- TASK REQUIREMENTS: Pull out the lines from the one containing "You are a computer-use" through the final line of the listing below and repeat them exactly. Leave the pictures behind.

- DATA LISTING:
┏━━
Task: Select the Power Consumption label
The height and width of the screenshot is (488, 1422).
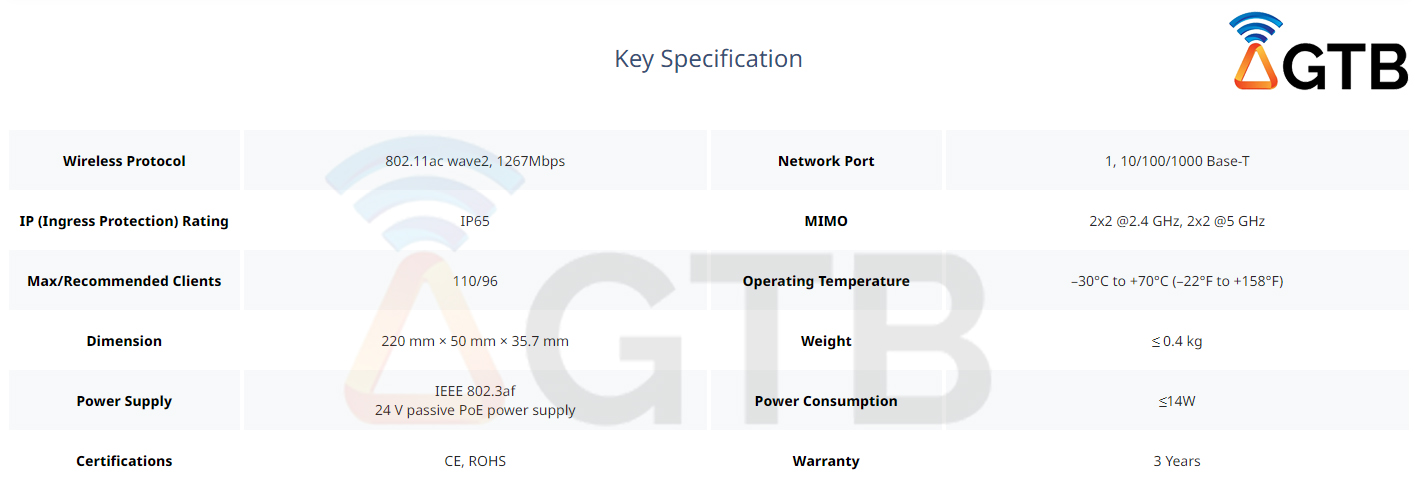Action: pos(826,401)
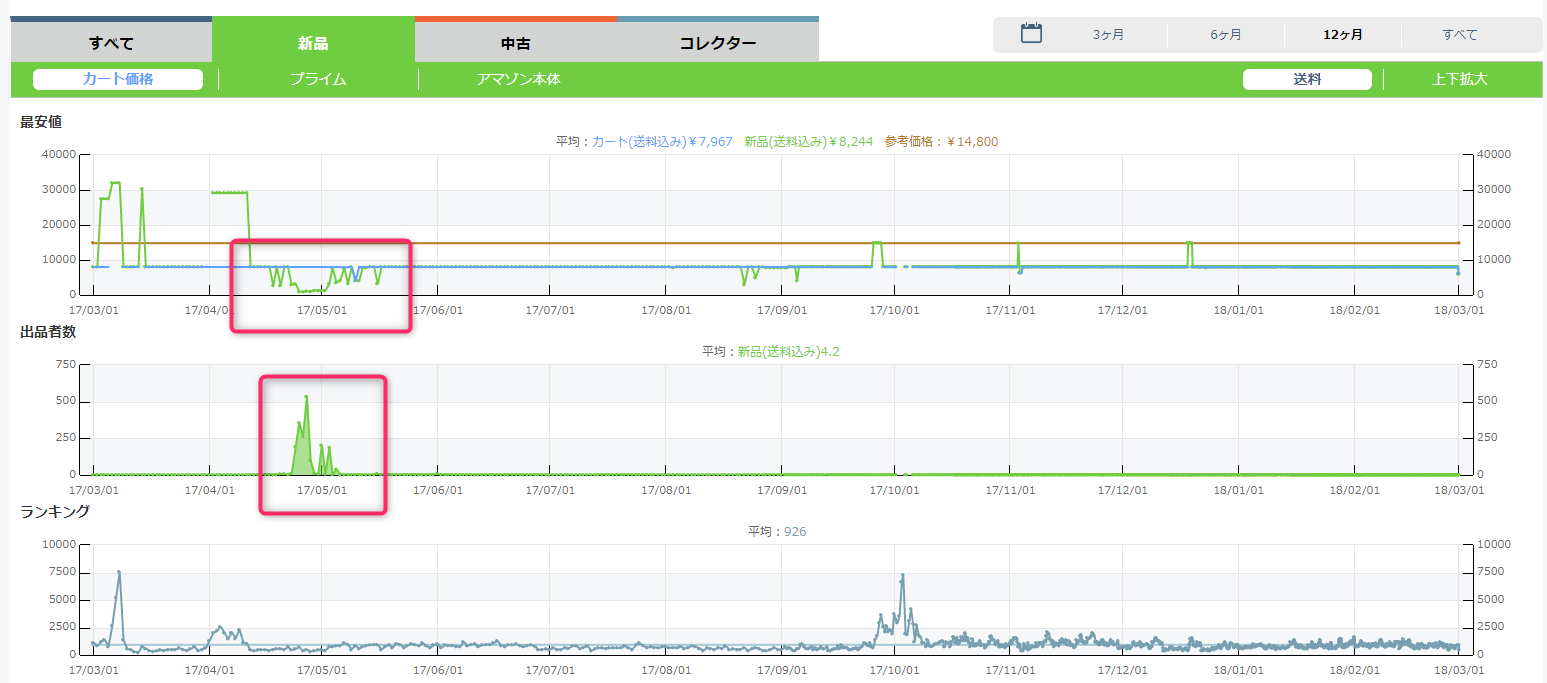This screenshot has height=683, width=1547.
Task: Toggle the アマゾン本体 filter
Action: (x=518, y=79)
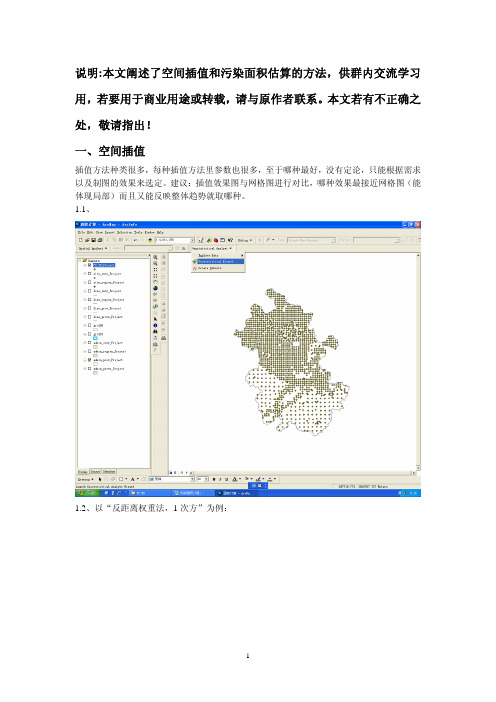The image size is (496, 702).
Task: Select the black arrow Select Elements tool
Action: pyautogui.click(x=155, y=319)
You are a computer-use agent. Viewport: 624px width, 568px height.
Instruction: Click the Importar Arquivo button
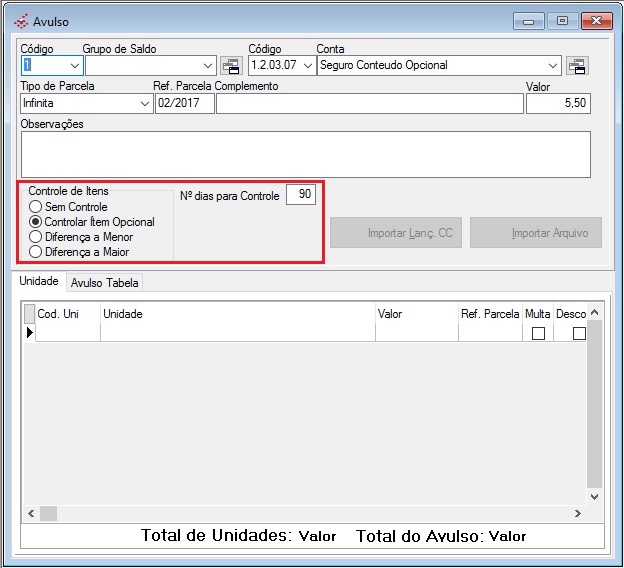coord(536,233)
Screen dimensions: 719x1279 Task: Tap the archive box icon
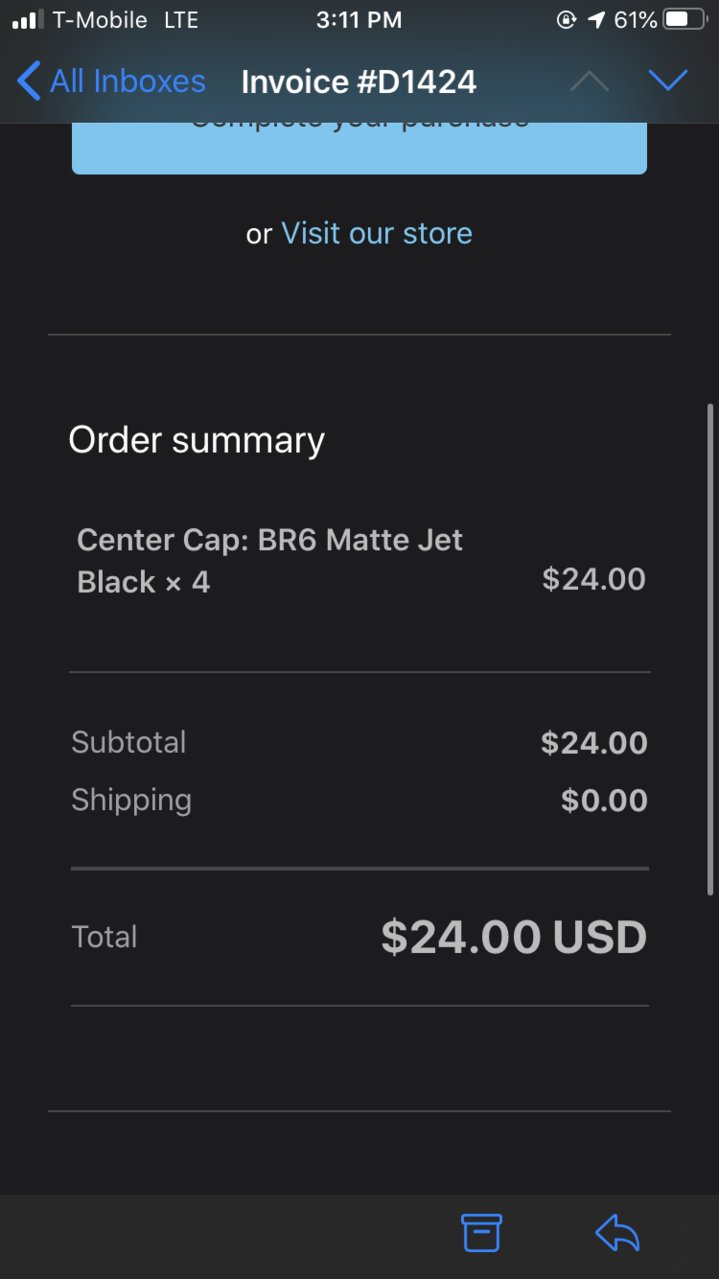(481, 1233)
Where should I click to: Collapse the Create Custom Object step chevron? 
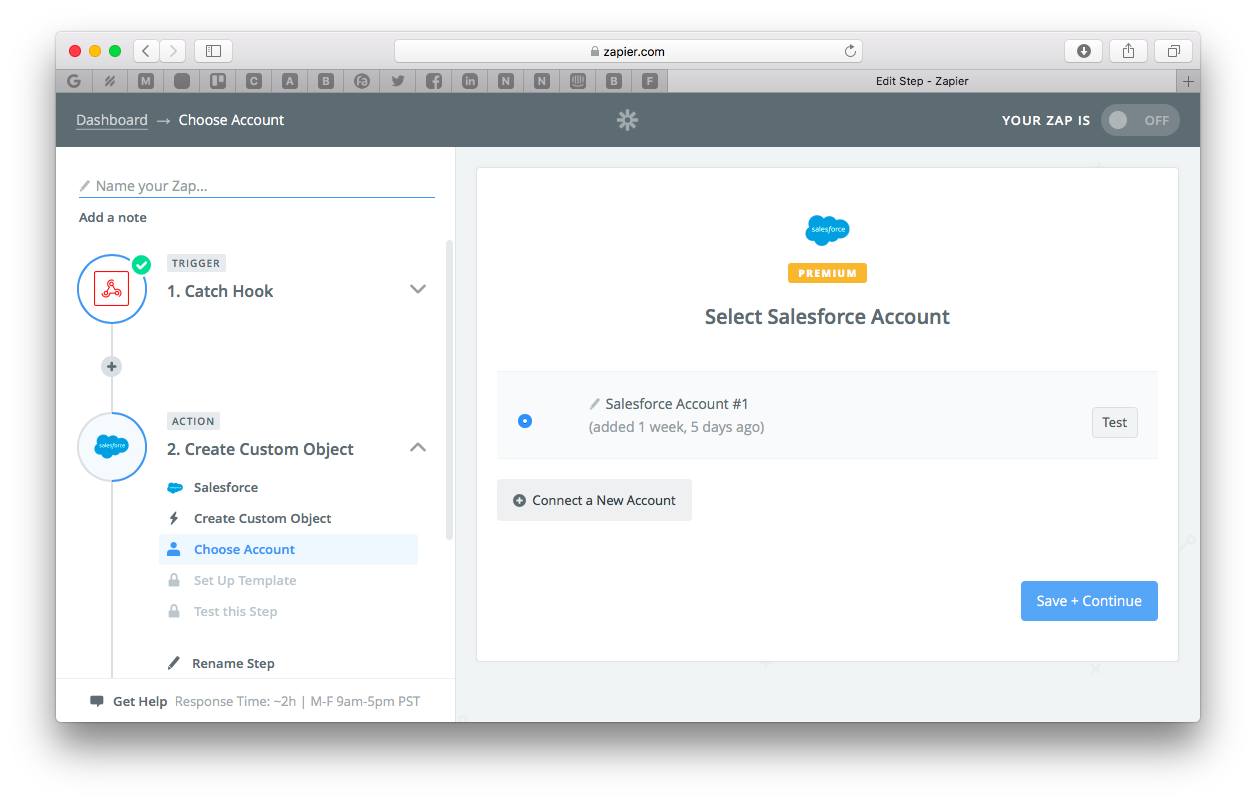click(x=418, y=447)
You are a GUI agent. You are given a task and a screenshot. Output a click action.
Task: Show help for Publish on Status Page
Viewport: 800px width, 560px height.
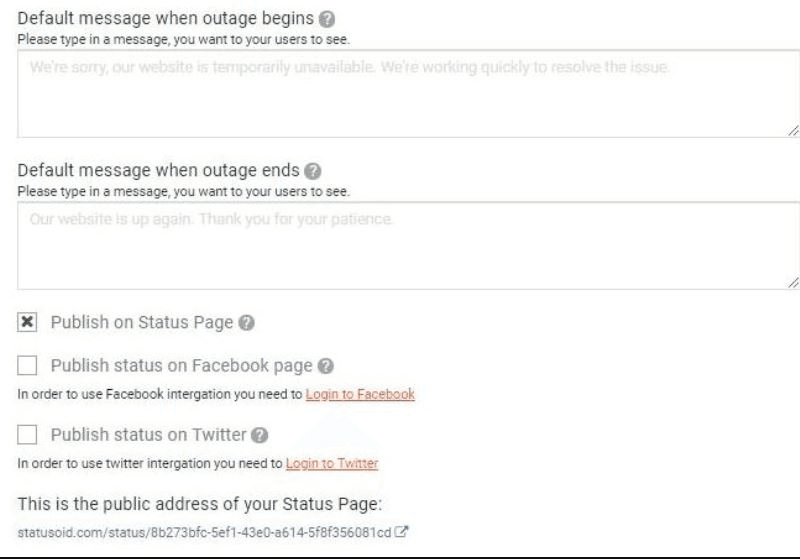coord(246,323)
┗━━
- SOLUTION TO THIS EXERCISE:
You are a computer-use agent. Viewport: 624px width, 568px height.
Instruction: Click the Importar Arquivo button
coord(536,233)
Screen dimensions: 719x1279 Task: Tap the archive box icon
(481, 1233)
Where should I click to: Collapse the Create Custom Object step chevron? 
click(x=418, y=447)
You are a GUI agent. You are given a task and a screenshot. Output a click action.
Task: Show help for Publish on Status Page
Viewport: 800px width, 560px height.
coord(246,323)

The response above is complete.